▸ **Work to complete**:
1. Using the organic minerals text below, decide whether each statement agrees with it. Answer yes or no for each, quoting the words that settle it. (a) A heterocyclic ring must form for an amino acid chelate to exist. (b) Specific metal amino acid complexes attach a metal at both ends of the amino acid chain. (c) A complexed mineral counts as a chelate when its complexing ligand is an amino acid.
2. Extend the organic minerals text below, picking up after its final sentence.

[[ Supplied passage, beginning ]]

Chemistry of Organic Minerals

Metal Amino Acid Chelates

Metal Amino Acid Chelates are minerals that are attached to one to three individual single amino acids with at least two bonds from each amino acid attaching to the mineral resulting in heterocyclic ring formations.
Formation of a heterocyclic ring is an absolute requirement for an amino acid chelate to exist.
The heterocyclic ring structure found in an amino acid chelate provides stability and protection during digestion for optimal mineral absorption.

Specific Metal Amino Acid Complexes

Specific Metal Amino Acid Complexes occur when an amino acid donates two electrons to the metal to form a bond.
These complexes attach a metal at only 1 end of the amino acid chain. There is little protection to the metal during digestion of a metal complex.
Complexed minerals are not chelates even when the complexing ligand is an amino acid.

[[ Supplied passage, end ]]
[[ Given data, beginning ]]

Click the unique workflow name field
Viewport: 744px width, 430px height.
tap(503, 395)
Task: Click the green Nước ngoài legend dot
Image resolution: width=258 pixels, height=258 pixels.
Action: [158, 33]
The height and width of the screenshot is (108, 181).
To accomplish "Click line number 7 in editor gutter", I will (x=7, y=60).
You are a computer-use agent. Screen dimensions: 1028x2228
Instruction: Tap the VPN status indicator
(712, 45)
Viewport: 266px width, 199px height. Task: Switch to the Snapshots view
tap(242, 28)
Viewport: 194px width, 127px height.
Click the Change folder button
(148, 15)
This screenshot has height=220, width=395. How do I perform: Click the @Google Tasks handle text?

[[ Given data, end ]]

▸ **Response list**:
1.
(a) Yes: "Formation of a heterocyclic ring is an absolute requirement for an amino acid chelate to exist."
(b) No: "These complexes attach a metal at only 1 end of the amino acid chain."
(c) No: "Complexed minerals are not chelates even when the complexing ligand is an amino acid."

2.
Metal Amino Acid Complexes

Metal Amino Acid Complexes occur when one or more undefined amino acids donate two electrons to the metal to form a bond.
These complexes attach a metal at only 1 end of the amino acid chain. There is little protection to the metal during digestion of a metal complex.
The structure can be destroyed in the gastrointestinal track. If the metal is released from the complex, it will behave as if it were an inorganic metal.
Complexed minerals are not chelates even when the complexing ligand is an amino acid.

Metal Proteinates

Metal Proteinates are the result from the chelation of a soluble mineral salt with an amino acid and/or partially hydrolyzed protein.
By definition, a metal proteinate is large and therefore requires further digestion before any of its parts, including the metal portion can be absorbed.
Frequently the metal (is disassociated) during digestion before mineral absorption occurs.
Due to the varying nature of amino acid and/or hydrolyzed protein (ligands) used to make a metal proteinate, chelation has not been proven.

Metal Polysaccharide Complexes

Metal Polysaccharide Complexes result from complexing a soluble salt with a polysaccharide (sugar).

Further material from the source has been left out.